■ Written problem: Arrange the rows below as a JSON list of strings, one string per line, leaving out any blank lines.

Dataset excerpt
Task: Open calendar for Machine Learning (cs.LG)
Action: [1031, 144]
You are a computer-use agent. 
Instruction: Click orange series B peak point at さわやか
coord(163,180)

■ Response to this exercise:
[
  "Task: Open calendar for Machine Learning (cs.LG)",
  "Action: [1031, 144]",
  "You are a computer-use agent. ",
  "Instruction: Click orange series B peak point at さわやか",
  "coord(163,180)"
]